Firms across Europe and North America struggle to use information for competitive advantage
June 2014 by PwC and Iron Mountain
Organisations understand that information has value but are more concerned with defending their information against data breaches or legal action than they are with using it to drive competitive advantage and growth, according to a new report by storage and information management company Iron Mountain and PwC.
The 2014 Information Risk Maturity Index explores how mid-market and enterprise-level businesses in Europe and North America protect their information and use it for business benefit. Around three quarters of the companies surveyed (72 per cent in Europe and 79 per cent in North America) regard information as a business asset, yet on average just 35 per cent employ data analysts to extract value from their information.
Respondents acknowledge that information has helped them to improve their decision-making, understand their customers better and drive revenue, but its potential in other key areas remains underexploited. Just half (51 per cent) of European firms, rising to 65 per cent in North America are using information to enhance product or service innovation. Only around a quarter (21 per cent in Europe and 28 per cent in North America) use information to increase their speed to market, while at most one in ten (10 per cent in Europe, 4 per cent in North America) say that information has boosted product or service development cycles.
When asked to rank their information management priorities, the majority focus on avoiding a data breach (76 and 85 per cent for Europe and North America respectively) and avoiding legal action or a fine for non-compliance (74 and 79 per cent).
The 2014 Information Risk Maturity Index is the third annual study to measure how prepared companies are to manage and respond to information risk and address other key information trends. Whereas in previous years the research focused on European mid-market businesses, this year the research covers mid-market and enterprise-level businesses in both Europe and North America.
The study found a clear correlation between firms who are well equipped to manage information risk and those who can extract value from information. The results are broadly, and sometimes surprisingly, consistent across mid-market and enterprise firms, across both continents and across the five business sectors surveyed. Unlocking the value of information appears to be a challenge for all.

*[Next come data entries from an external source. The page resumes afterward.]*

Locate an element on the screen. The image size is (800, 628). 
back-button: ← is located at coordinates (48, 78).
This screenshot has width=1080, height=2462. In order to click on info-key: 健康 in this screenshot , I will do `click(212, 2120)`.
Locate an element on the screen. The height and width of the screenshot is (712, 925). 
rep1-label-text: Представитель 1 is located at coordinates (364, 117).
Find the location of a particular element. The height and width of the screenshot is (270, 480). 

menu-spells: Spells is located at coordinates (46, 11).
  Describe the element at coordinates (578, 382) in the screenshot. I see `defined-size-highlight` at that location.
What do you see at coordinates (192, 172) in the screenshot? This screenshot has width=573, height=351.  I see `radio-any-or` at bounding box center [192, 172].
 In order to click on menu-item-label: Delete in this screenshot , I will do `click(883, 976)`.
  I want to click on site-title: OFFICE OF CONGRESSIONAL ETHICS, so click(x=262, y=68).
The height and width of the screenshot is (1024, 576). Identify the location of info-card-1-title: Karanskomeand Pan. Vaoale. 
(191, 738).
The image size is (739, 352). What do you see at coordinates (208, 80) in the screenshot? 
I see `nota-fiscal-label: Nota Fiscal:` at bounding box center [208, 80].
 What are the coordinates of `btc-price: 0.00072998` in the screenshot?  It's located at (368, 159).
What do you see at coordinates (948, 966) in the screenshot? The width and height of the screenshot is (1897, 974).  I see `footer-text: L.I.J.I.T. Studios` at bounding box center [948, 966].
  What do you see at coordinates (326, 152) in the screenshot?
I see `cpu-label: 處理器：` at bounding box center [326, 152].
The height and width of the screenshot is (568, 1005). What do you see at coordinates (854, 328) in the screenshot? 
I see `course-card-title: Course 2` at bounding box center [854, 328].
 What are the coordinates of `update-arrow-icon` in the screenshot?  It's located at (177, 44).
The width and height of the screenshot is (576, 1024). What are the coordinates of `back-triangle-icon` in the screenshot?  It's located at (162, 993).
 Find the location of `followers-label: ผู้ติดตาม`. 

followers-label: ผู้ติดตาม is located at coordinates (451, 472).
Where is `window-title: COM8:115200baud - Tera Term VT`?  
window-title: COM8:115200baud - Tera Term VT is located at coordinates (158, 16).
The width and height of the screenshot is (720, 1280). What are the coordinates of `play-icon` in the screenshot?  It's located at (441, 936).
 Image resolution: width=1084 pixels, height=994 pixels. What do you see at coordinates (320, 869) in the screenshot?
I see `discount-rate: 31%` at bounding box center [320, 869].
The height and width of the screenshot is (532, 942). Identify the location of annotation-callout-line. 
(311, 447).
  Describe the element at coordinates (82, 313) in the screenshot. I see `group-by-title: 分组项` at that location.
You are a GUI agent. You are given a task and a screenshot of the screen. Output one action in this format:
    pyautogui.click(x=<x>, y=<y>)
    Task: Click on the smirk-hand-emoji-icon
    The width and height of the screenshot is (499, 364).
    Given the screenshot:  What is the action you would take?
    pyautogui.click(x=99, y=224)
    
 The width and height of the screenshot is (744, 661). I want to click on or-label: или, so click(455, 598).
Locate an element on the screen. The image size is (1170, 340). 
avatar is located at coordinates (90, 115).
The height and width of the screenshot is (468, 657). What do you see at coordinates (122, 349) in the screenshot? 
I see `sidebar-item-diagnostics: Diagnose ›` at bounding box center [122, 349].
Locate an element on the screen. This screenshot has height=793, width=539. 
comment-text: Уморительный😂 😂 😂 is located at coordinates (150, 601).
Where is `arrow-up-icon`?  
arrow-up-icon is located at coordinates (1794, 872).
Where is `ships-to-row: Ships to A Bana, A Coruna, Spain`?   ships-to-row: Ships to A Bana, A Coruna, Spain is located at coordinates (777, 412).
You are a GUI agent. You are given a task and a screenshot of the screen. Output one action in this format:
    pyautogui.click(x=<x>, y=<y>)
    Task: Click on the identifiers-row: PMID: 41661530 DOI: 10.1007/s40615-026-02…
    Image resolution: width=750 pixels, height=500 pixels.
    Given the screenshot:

Christian Toon, Head of Information Risk at Iron Mountain, said: “The 2014 Information Risk Index reveals a considerable gap between intent and action. Firms are introducing strategies to manage information risk without ever checking whether they are effective. Similarly, while most firms claim to understand the value of information, in practical terms information is not being used to develop and launch better products and services, faster, to more customers, in more markets.
“No organisation would willingly turn down such an opportunity for competitive advantage, which suggests that the problem lies in not knowing how to achieve it. It is critical that companies get to grips with this, and adopt a responsible-yet-proactive approach to information risk and value, not just to protect the business but to let it breathe.”
PwC surveyed senior managers at 600 European and 600 North American businesses with 250 to 2500 employees and a further 600 firms across both continents with up to 100,000 employees, in the legal, financial services, pharmaceutical, insurance and manufacturing and engineering sectors. The results, assessed for France, Germany, Hungary, the Netherlands, Spain, the United States and Canada show that the average Information Risk Maturity Index score for European companies in 2014 has fallen slightly from 56.8 in 2013 to 56.1, set against a score of 100. For North America the score is 54.5.
Claire Reid, PwC Risk Assurance partner says: “Businesses face the same problems everywhere. They operate in an information landscape that is defined by the increasing volume, variety and velocity of information moving through the business, and by a wide range of risks. At the same time, there is a growing expectation that businesses should exploit information to create value. Too many companies believe they understand the risks and value of information, but are frustratingly passive about doing anything about it. Your information may be the greatest business asset you have. Your customers have entrusted you with their most personal data – you cannot afford for information management to be merely a tick box exercise.”